[START OF Recorded data]

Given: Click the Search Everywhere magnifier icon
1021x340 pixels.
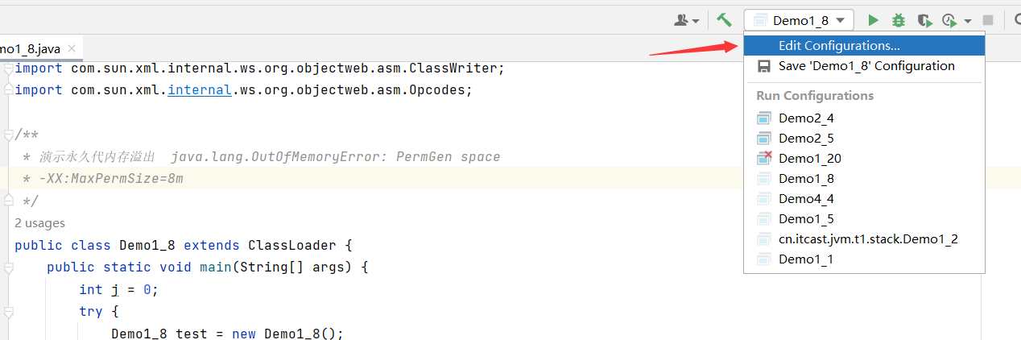Looking at the screenshot, I should [1015, 20].
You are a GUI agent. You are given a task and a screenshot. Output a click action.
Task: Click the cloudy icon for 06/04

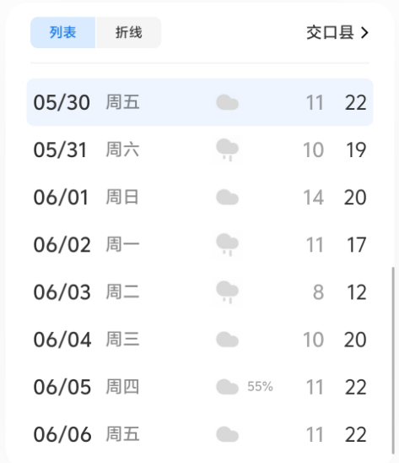pyautogui.click(x=227, y=340)
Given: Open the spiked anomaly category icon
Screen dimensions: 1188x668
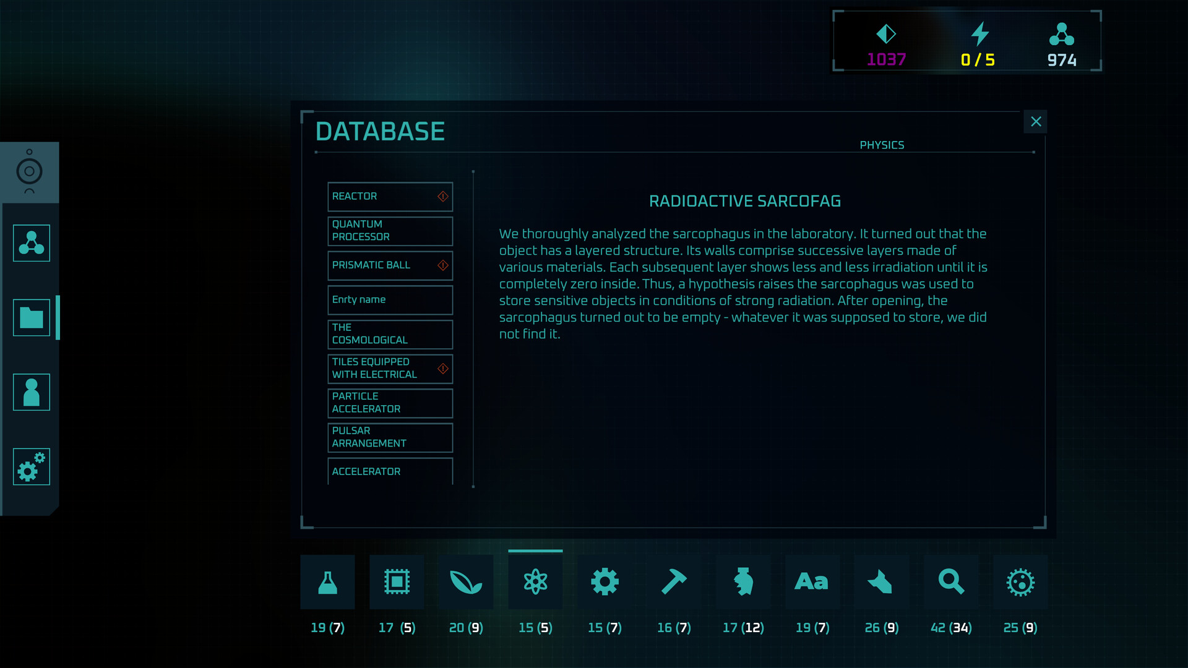Looking at the screenshot, I should 1020,581.
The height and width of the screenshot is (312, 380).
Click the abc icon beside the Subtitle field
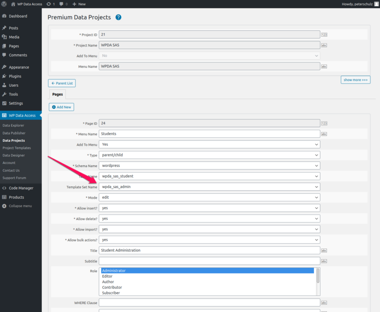coord(324,261)
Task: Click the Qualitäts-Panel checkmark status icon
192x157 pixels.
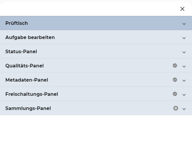Action: pyautogui.click(x=175, y=66)
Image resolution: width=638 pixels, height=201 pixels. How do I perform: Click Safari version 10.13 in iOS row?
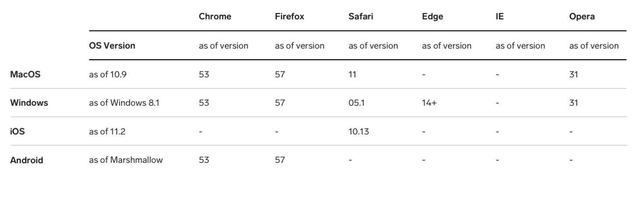[358, 131]
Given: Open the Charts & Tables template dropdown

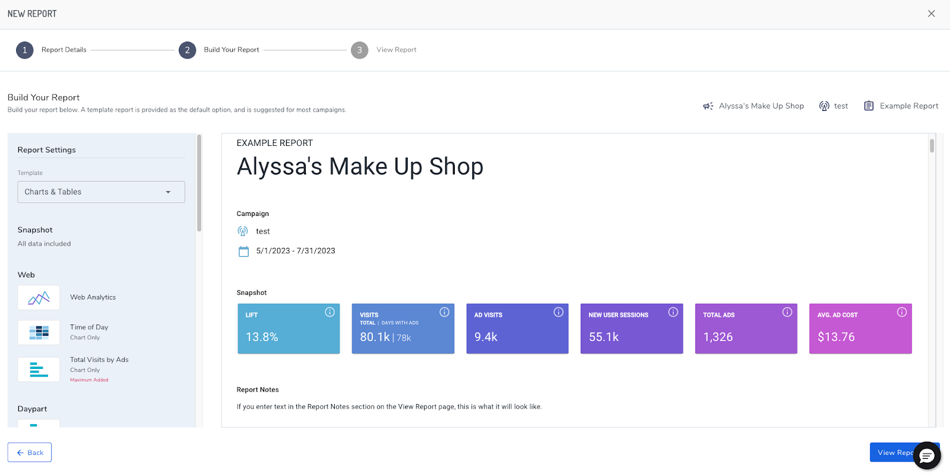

[END OF Recorded data]

◆ **The exercise**: Reproduce the listing above, changing each "icon" to "symbol" and leaving everything else as it is. Omit the pictures.

◆ **Expected answer**:
Given: Click the Search Everywhere magnifier symbol
1021x340 pixels.
Looking at the screenshot, I should [1015, 20].
You are a GUI agent. You are given a task and a screenshot. Output a click action.
Task: Click the cloudy symbol for 06/04

pyautogui.click(x=227, y=340)
Given: Open the spiked anomaly category symbol
Screen dimensions: 1188x668
Looking at the screenshot, I should 1020,581.
The height and width of the screenshot is (312, 380).
Click the abc symbol beside the Subtitle field
coord(324,261)
Task: Click the Qualitäts-Panel checkmark status symbol
192x157 pixels.
Action: pyautogui.click(x=175, y=66)
Image resolution: width=638 pixels, height=201 pixels. How do I perform: Click Safari version 10.13 in iOS row?
[358, 131]
Given: Open the Charts & Tables template dropdown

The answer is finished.